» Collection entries
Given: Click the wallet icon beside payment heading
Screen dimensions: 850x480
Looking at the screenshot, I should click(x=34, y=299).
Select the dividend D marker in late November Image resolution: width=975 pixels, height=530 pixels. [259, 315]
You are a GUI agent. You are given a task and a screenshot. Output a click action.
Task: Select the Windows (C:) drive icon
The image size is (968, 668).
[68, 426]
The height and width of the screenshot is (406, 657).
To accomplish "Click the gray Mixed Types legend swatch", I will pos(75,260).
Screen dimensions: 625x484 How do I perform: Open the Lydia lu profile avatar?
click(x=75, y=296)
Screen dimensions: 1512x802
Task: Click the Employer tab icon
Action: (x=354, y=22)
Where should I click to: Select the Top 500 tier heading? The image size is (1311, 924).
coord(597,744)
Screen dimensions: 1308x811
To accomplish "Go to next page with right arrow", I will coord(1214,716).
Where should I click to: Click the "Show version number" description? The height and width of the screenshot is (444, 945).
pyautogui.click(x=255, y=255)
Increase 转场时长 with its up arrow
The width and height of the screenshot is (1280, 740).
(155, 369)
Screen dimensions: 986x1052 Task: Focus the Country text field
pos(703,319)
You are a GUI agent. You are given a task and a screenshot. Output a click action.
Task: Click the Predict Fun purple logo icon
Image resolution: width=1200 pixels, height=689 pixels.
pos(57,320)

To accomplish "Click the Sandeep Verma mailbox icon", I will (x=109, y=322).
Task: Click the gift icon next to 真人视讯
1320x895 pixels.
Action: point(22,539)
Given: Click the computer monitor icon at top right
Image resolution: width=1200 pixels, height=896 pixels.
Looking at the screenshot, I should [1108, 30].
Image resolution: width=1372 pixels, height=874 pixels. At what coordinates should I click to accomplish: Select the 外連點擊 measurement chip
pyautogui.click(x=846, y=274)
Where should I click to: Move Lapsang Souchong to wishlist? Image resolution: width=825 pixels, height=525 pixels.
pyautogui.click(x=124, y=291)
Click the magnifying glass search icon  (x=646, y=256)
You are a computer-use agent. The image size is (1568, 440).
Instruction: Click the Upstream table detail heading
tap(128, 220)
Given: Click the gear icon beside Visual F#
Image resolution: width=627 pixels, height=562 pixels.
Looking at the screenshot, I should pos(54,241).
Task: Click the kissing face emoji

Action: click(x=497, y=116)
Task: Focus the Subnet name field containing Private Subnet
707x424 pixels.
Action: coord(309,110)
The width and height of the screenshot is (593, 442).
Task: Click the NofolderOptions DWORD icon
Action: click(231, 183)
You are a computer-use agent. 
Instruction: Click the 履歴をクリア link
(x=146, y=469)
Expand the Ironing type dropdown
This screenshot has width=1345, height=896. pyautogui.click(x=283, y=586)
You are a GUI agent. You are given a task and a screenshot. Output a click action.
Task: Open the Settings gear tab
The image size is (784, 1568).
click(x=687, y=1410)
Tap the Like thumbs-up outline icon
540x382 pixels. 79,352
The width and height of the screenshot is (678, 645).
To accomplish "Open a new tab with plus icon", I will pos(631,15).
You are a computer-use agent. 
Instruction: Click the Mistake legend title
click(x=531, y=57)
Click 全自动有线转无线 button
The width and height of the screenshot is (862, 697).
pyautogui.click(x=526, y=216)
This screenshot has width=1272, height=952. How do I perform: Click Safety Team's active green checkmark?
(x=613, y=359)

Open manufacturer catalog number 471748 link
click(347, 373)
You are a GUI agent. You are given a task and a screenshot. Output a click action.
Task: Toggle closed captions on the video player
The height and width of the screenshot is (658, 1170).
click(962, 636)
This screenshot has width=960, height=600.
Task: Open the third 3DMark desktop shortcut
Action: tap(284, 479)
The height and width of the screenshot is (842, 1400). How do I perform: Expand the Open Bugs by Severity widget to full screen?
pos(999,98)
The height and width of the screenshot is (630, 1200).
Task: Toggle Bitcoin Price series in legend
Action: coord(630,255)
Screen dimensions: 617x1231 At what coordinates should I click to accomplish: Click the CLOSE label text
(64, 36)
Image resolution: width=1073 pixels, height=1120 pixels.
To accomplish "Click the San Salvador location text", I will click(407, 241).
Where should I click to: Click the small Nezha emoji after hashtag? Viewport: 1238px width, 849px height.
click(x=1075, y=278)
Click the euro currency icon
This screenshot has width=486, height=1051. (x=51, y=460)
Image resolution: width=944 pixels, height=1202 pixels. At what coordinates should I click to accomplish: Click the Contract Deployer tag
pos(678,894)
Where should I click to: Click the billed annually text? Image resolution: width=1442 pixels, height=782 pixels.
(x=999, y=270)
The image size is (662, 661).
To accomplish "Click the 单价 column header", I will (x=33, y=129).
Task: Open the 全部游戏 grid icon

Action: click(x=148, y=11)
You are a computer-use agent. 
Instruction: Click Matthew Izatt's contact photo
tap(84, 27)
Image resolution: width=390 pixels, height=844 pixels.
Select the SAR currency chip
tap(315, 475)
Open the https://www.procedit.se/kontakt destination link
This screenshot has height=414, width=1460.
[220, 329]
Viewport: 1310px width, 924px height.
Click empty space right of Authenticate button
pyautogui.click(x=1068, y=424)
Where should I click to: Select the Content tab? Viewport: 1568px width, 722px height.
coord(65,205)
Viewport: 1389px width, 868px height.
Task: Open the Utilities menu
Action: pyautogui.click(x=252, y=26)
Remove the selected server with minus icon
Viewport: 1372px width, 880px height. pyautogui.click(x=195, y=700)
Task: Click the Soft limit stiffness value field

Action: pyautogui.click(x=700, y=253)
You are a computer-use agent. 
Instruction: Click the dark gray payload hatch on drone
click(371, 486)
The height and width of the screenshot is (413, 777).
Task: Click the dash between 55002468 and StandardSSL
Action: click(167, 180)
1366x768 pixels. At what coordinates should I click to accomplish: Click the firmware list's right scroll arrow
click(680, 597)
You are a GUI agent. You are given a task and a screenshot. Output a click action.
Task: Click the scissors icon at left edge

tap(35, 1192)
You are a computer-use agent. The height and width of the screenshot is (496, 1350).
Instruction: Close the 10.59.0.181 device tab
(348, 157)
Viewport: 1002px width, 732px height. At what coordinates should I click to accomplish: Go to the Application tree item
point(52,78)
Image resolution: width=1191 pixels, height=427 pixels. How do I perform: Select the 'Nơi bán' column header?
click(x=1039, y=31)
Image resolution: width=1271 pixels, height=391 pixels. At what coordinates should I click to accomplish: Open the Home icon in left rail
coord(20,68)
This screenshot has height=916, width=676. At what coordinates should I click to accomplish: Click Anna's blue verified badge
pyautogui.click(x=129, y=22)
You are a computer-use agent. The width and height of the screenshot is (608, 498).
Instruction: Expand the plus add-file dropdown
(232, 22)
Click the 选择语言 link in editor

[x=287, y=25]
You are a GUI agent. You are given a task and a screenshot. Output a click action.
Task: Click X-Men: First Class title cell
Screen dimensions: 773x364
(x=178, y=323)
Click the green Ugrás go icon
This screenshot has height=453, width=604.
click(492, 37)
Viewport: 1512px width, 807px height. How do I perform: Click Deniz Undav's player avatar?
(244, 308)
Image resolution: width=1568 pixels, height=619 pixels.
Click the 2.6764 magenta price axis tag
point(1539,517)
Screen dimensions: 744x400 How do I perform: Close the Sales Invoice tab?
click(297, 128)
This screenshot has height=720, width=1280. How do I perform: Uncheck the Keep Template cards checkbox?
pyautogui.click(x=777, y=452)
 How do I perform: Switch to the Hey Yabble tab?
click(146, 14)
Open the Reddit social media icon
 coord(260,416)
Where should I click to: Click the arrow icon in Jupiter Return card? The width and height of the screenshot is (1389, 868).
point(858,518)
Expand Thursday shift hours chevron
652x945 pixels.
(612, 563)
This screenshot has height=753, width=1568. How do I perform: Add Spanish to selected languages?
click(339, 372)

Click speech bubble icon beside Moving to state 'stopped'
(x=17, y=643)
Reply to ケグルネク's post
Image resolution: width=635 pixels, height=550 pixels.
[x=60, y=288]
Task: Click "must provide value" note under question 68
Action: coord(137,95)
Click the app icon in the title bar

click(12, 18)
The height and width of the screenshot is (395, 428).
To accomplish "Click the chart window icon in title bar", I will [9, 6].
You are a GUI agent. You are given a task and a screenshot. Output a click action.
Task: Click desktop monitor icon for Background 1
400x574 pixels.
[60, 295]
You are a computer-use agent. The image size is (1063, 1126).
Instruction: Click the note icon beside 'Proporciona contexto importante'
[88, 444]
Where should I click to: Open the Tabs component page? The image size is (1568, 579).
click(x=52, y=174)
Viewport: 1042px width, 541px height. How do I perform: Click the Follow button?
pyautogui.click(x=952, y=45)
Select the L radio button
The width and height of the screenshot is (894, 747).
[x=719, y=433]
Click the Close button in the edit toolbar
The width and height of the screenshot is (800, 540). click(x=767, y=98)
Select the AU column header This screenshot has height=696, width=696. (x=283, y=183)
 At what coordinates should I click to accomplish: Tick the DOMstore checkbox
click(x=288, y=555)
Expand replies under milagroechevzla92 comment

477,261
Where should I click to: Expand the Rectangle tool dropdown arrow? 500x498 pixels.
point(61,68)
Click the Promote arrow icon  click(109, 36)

» Brief
In the data above, copy every line where the string "gear" appears.

» Answer to this task
Given: Click the gear icon beside Visual F#
Task: Open the Settings gear tab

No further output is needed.